(Text for analysis Opens)
Idioms are slippery things, sticky wickets. They’re the most difficult part of learning a foreign language and the easiest part of our own, because we don’t learn idioms in a classroom but out on the corner, down in the street.

That’s what gets me: We’re so good at communicating when we talk and listen, but the minute we sit down to write we seem to lose that fine tuning, that exquisite sense of words that we all exhibit in our everyday conversations. Mistakes we’d never make in speaking we make all the time in writing. That’s what I don’t get.

Of course, in speech we have other tools to convey the meaning of our words: vocal inflections, facial expressions, hand gestures—hand gestures, especially in New Jersey. In writing we’re forced to do without those, and that makes for difficulties. All the more reason that when we’re writing we should use everything we know from a lifetime of listening and talking about how to use words.

If someone is inviting you out on a date and says, “I’ll pick you up at 8:30 in my automobile,” your first thought is going to be “AUTOMOBILE??? Why did he say ‘automobile’? Why didn’t he just say ‘car’? What’s the big deal about his car? Ferrari, maybe? Why didn’t he just say ‘Ferrari’?”

You begin to suspect that this guy’s got a screw loose. Maybe you shouldn’t go out with this nutjob after all.

We should treat institutions the same way whenever they try to foist bureaucratese on us. If your university crows that it wants to teach you to “demonstrate oral communication skills,” back away slowly; wave your arms over your head to let them know you’re there, and, whatever you do, DON’T RUN!
(Text for analysis Closes)
(Information supplied Opens)
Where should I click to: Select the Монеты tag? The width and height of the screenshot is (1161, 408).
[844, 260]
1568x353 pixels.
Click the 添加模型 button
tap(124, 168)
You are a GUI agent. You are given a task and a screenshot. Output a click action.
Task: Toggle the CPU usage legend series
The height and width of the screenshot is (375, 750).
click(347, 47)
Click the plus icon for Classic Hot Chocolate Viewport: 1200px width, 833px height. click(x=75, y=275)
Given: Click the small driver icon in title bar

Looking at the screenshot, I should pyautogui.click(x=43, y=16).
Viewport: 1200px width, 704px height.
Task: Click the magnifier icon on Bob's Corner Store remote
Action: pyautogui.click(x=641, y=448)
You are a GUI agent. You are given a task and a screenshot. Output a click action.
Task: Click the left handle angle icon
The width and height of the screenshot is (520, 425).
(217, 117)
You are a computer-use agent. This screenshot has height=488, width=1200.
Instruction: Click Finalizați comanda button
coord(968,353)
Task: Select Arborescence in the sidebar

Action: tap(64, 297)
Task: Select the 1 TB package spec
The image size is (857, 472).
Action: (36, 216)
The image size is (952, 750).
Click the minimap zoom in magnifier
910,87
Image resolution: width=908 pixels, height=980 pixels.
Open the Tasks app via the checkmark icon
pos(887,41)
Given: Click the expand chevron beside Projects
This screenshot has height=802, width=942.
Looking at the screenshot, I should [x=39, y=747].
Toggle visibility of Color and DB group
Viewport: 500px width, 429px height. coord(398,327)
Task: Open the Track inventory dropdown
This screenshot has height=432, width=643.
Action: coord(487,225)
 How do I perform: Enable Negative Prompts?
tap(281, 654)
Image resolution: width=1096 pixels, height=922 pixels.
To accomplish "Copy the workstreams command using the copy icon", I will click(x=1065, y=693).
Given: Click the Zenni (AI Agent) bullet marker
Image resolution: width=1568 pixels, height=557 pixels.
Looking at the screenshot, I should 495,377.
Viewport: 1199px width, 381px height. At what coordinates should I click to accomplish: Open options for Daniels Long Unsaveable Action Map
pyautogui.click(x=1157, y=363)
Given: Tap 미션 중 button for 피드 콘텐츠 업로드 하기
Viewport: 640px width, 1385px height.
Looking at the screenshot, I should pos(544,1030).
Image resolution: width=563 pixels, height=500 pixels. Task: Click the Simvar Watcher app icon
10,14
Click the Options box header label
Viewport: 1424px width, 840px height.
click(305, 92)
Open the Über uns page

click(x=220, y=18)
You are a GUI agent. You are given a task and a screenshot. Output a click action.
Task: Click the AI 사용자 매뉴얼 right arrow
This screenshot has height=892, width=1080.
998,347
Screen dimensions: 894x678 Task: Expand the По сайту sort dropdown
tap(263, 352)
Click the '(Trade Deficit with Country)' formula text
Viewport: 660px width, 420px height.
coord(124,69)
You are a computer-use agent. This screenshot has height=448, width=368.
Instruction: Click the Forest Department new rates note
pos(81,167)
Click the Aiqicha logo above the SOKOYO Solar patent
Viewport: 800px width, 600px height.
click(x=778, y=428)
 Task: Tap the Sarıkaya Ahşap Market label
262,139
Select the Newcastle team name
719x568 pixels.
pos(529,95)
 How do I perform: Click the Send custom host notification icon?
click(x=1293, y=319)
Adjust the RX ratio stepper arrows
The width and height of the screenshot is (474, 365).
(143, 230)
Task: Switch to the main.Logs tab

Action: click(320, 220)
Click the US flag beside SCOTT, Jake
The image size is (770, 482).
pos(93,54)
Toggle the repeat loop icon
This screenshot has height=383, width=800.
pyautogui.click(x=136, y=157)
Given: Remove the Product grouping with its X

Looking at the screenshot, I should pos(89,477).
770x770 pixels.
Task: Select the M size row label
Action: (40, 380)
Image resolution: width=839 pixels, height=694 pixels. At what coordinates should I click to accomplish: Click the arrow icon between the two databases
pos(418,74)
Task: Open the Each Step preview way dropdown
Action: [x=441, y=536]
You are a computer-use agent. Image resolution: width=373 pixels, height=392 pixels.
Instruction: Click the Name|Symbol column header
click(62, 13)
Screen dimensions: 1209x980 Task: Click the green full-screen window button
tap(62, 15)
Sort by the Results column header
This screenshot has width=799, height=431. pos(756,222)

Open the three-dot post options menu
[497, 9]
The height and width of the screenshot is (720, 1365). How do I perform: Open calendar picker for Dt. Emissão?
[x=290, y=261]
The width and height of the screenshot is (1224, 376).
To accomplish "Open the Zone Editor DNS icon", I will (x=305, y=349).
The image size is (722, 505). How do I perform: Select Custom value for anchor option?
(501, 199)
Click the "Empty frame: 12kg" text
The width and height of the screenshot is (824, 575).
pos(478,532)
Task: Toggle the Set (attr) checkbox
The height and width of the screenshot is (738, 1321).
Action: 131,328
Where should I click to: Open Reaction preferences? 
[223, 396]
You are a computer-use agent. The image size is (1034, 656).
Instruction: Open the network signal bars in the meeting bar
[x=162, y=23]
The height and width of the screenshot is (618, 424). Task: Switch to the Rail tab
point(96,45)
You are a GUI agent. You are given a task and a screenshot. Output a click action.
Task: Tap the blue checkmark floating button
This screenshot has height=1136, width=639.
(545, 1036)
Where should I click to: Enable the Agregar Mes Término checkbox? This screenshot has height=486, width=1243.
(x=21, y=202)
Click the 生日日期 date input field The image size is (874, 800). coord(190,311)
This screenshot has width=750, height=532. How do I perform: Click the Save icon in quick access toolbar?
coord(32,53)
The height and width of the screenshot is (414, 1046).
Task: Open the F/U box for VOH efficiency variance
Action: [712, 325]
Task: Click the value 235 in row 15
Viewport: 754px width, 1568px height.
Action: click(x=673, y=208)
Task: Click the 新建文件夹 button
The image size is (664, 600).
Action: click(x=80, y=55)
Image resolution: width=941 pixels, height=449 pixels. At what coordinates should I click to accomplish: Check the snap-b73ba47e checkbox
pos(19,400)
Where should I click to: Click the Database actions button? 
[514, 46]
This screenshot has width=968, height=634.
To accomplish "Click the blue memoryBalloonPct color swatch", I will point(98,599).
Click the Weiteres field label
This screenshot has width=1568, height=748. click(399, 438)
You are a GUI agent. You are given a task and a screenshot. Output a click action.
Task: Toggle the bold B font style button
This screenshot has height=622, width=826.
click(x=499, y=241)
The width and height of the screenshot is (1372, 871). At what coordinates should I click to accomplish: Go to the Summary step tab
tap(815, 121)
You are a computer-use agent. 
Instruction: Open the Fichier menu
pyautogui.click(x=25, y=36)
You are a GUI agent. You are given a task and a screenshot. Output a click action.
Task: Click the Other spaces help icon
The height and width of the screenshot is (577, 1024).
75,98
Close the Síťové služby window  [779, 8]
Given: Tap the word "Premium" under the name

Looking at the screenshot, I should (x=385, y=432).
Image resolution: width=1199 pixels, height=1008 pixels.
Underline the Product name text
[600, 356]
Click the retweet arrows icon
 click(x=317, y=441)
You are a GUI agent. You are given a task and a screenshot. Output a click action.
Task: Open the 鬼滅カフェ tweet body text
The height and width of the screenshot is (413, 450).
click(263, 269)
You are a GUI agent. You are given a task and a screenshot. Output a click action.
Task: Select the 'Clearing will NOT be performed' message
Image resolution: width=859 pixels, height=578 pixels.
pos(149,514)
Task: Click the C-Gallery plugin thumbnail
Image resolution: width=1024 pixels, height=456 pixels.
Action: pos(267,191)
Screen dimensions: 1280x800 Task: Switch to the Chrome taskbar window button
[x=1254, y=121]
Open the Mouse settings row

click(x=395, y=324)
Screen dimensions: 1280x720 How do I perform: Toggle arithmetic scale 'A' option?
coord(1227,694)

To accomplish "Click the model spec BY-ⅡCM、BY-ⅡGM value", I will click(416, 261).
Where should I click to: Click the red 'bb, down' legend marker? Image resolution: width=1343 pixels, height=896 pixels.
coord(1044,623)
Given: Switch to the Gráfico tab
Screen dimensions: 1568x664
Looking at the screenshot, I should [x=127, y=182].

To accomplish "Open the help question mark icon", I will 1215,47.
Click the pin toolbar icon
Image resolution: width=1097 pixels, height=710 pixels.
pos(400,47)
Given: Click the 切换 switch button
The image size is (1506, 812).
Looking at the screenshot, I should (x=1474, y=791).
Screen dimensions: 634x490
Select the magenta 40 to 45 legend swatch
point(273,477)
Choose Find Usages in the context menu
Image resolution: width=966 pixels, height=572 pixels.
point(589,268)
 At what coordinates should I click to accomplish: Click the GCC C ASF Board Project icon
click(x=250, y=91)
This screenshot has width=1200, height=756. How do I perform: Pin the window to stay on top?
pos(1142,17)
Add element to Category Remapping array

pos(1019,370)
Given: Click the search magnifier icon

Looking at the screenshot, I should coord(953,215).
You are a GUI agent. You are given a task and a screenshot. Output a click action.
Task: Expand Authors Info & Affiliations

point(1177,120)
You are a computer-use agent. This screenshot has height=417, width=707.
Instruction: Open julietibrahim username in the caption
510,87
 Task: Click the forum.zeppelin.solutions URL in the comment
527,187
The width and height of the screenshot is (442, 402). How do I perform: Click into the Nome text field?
(Information supplied Closes)
§ **Explore the material**:
(a) Answer these questions using the passage on idioms and plain writing above, with one short answer for each:
(i) According to the passage, where do we learn idioms, if not in a classroom?
(ii) What tools besides words does speech have for conveying meaning?
(iii) What does the university in the passage say it wants to teach you?
(b) List every word for a vehicle that appears in the passage on idioms and plain writing above.
(c) Carry the passage on idioms and plain writing above forward from its final sentence, keeping its tone and argument.

§ **Answers to the exercise**:
(a)
(i) Out on the corner, down in the street.
(ii) Vocal inflections, facial expressions and hand gestures.
(iii) To "demonstrate oral communication skills."

(b) automobile, car, Ferrari

(c)
You can tell bureaucratic bologna by its distance from anything like idiomatic speech. Where idioms create wordless connections between writer and reader or speaker and listener, bureaucratese says just the opposite. It says, we’re not like you. We’re not normal. We don’t put our pants on one leg at a time. And indeed they don’t. It’s not the voice of human beings. It’s the voice of beings who have given up being human and let themselves become part of the bureaucracy by sacrificing the kind of vivid and vigorous language spoken by beings of flesh-and-blood.

The wonderful thing about idioms is that they let us say so much more than the words themselves appear to say. The problem with bureaucratese is that it makes us say so much less.

Can you imagine ever telling your mother that you’re learning to demonstrate oral communication skills? She’d slap your pompous little face. And rightly so.

American poet Ezra Pound once remarked that just as music begins to atrophy the further it moves from dance, so poetry begins to atrophy the further it moves from music. So too with writing: the further our writing moves away from how we actually talk, the more it loses that vigor and the ability to cut through the crap and say what’s what: our seemingly innate facility and endless inventiveness with language.

When we stop talking and start demonstrating oral communication skills, we’re in big trouble.

Michelle recently noted that the airlines have their own idioms—a kind of technical jargon they use to sound official: they never call a plane a plane. It’s always an aircraft. And we’re always told to watch our step “when exiting the aircraft.” We get so accustomed to this kind of babble that it doesn’t trouble us anymore, and we neglect to ask what’s wrong with simply saying “when you’re getting off the plane.” What’s troubling is how easily such jargon infects us, the occupants of the aircraft, I mean, the ones on the plane.

I was recently in a little fender-bender, which is emphatically not what the insurance companies call it. Someone skidded on ice and slid into my fender. It was a pretty gentle tap, thank goodness. On the phone, the insurance agent told me where to go to make an appointment “for inspection of the vehicle.” When I let Michelle know, I found myself using the same words.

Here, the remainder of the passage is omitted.